Big Brother and your keystrokes

February 10

GUEST: Thom Hartmann, top rated progressive syndicated talk show host, and New York Times bestselling author of over 30 books, talks about his latest work, The Hidden History of Big Brother In America: How the death of privacy and the rise of surveillance threaten Us And Our Democracy.

The Hidden History of Big Brother In America

Activist Radio has been lucky enought to have Thom Hartmann on the program for a number of times over the last three years. This time we talked about the emerging surveillance state and how our democracy is withering under the assault of Big Tech.

Hartmann shows us the roots of Big Brother in the early history of our nation, from the whipping of Quakers, through the horrors of the slave trade. This background helps readers understand why search engines and other internet sources of personal data have become commodified and weaponized. Big Brother is a seeker of power, and in the internet age that means spying on all of us.

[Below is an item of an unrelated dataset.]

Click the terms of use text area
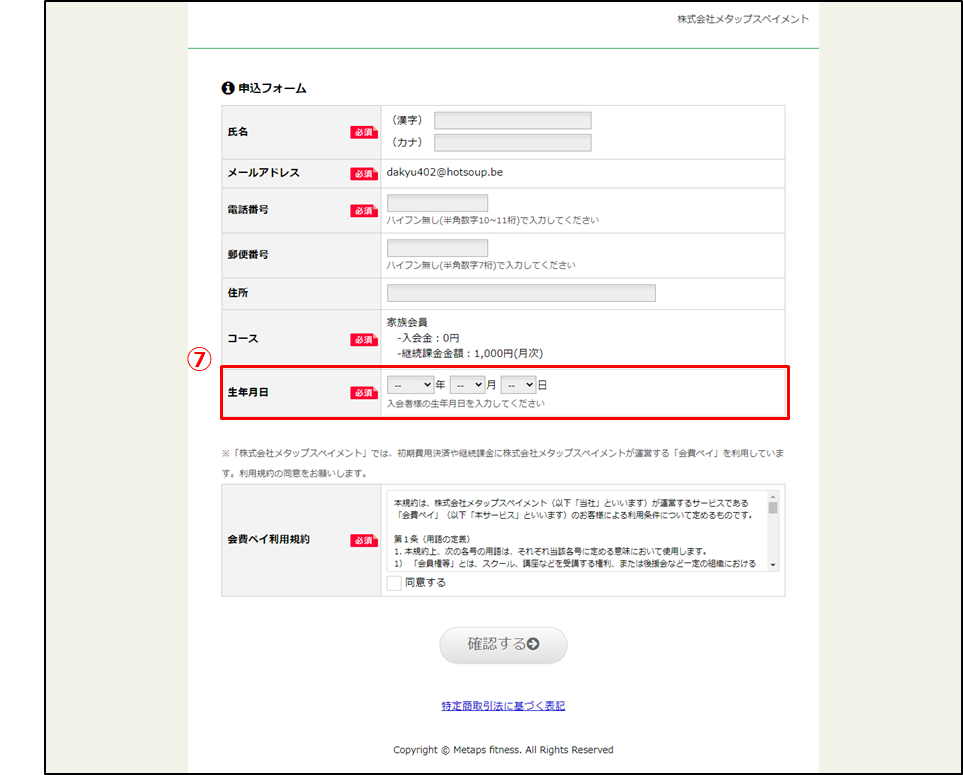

In fact, Orwell's novel 1984 employs a similar form of domestic spying, a two way TV screen in every room that is almost impossible to avoid. The internet goes about its spying in a much less obvious way. Simply by collecting every keystroke we do day after day, large corporations and our government can collect the minute by minute thought processes of almost everyone. Then comes AI (artificial intelligence) to make the data for each person into a whole, so that each of us can be studied and in the end manipulated. Some of the best thinkers of our time describe the power of AI as an existential threat to our species, in addition to being a tool to destroy our democracy. 

So instead of coming up with crazy ideas about vaccines putting computer chips in people's arms, we ought to be focusing on how to keep our internet lives out of the hands of corporations. It would make sense for AI to create these crazy conspiracies so that we don't hold corporations and our government accountable. For every battle about wearing masks, there is less attention being focused on the collection and manipulation of our data trails. But conspiracy theories have long been a tool of the state. Create enough crazy ideas and no one will be able to organize around anything. 

Read Thom Harmann's Hidden History to understand how we should be protecting our democracy in 2022.